> [Things to do]:
[a] Decide whether each statement agrees with the essay below, answering yes or no and quoting the words of the essay that settle it: (i) the house was bought from an actual serial killer; (ii) Andréa refuses to change into the dress in front of the man; (iii) the man and Andréa are both being honored at the award ceremony in her hometown.
[b] Output the part of the essay below starting at "The human I" and ending at "a different life.", copied word for word.

> [Text shown]:

┏━━

The human I live with digs out snow so our solar unit can follow the sun. There is no sun. Where are the birds? You don’t hear enough Scriabin on the radio. When I fluff for Zoom, I reach for the perfume. Then I think: Schmendrick, that was in a different life.

The other day I laid ceramic tiles beneath the serial killer’s furnace in our basement and accidentally produced a design in the shape of a swastika. We didn’t buy the house from an actual serial killer. The great grief at the heart of The Wizard of Oz is that the wish to return to a black-and-white world is a lie. Auntie Em, who hands over Dorothy’s dog to a woman of power and influence in their town, is not a person anyone would ever want to see again, and you catch this in the strained expression on Judy’s face as she clicks the heels of her ruby slippers. Also, there’s no song in the movie about returning from the rainbow. 

I’ve grown uninterested in why people do the things they do. People don’t know why anyone does anything. Even the person doing a thing doesn’t know why, and people who admit this or skip over the subject of human motivation appeal to me. I find more interest these days in the play of light on a wall, reflecting the fronds of a palm, swaying in small currents of air. 

We are watching Call My Agent, the French TV series streaming on Netflix, and so far it’s please don’t let it end, so we’ll be adrift again in the tragic suggestions other people make. In season two, Andréa, who is gay, winds up having angry, hot sex with a man she detests and who has bought the talent agency where she’s a partner. His acquisition is owing to her, and it’s something she quickly regrets and also has to accommodate in that without him the company will go under. Their paths have crossed at an award ceremony back in her hometown, where they are both being celebrated for doing well enough to leave the backwater. She feels distaste from the moment she lays eyes on him, with his manbun and teasing/angry manner with her, using a name she has changed, on and on. He wants to break her, in that it’s his way in the world. In one scene he asks her to change into a dress he has bought her to seduce a client he wants to steal from another agency. She refuses to do it in front of him, making clear the limits of her compliance, but then they are both drunk and both making out with a beautiful model in a hotel room, when suddenly they go at it with each other, abandoning the woman, who says, “Hey, over here” (in French), before slipping off. We watch the former outcasts take each other’s faces in their hands, and tear each other to pieces.

┗━━

> [Stored data]:
┏━━

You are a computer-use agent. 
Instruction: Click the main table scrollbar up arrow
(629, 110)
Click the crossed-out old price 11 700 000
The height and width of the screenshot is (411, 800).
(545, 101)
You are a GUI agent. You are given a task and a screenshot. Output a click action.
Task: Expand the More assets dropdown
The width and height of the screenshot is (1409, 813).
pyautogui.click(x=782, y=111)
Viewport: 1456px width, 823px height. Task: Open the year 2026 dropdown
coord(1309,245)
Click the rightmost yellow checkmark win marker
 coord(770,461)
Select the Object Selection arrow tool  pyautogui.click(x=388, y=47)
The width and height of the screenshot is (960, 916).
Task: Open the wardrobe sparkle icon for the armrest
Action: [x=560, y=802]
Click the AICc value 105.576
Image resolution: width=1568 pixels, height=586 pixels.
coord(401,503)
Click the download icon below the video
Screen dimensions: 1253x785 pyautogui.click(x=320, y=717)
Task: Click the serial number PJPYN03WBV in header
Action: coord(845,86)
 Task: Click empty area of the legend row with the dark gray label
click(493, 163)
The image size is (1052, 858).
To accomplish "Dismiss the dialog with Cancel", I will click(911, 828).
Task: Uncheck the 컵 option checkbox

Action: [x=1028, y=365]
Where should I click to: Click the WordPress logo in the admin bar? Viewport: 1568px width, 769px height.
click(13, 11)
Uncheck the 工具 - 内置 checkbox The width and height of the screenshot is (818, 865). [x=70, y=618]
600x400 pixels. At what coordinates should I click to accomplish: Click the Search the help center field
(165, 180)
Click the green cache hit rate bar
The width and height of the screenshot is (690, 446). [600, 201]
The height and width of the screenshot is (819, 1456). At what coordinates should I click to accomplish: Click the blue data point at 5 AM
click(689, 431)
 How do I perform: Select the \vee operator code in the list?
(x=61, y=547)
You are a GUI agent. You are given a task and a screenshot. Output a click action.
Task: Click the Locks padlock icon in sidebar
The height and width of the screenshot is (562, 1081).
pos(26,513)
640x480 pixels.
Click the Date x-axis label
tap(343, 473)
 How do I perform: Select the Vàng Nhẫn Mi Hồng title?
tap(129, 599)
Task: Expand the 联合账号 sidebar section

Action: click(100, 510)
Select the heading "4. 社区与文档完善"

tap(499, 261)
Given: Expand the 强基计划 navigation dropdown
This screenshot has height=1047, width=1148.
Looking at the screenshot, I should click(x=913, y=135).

┗━━

> [Answer set]:
[a]
(i) No: "We didn’t buy the house from an actual serial killer."
(ii) Yes: "She refuses to do it in front of him"
(iii) Yes: "where they are both being celebrated for doing well enough to leave the backwater"

[b]
The human I live with digs out snow so our solar unit can follow the sun. There is no sun. Where are the birds? You don’t hear enough Scriabin on the radio. When I fluff for Zoom, I reach for the perfume. Then I think: Schmendrick, that was in a different life.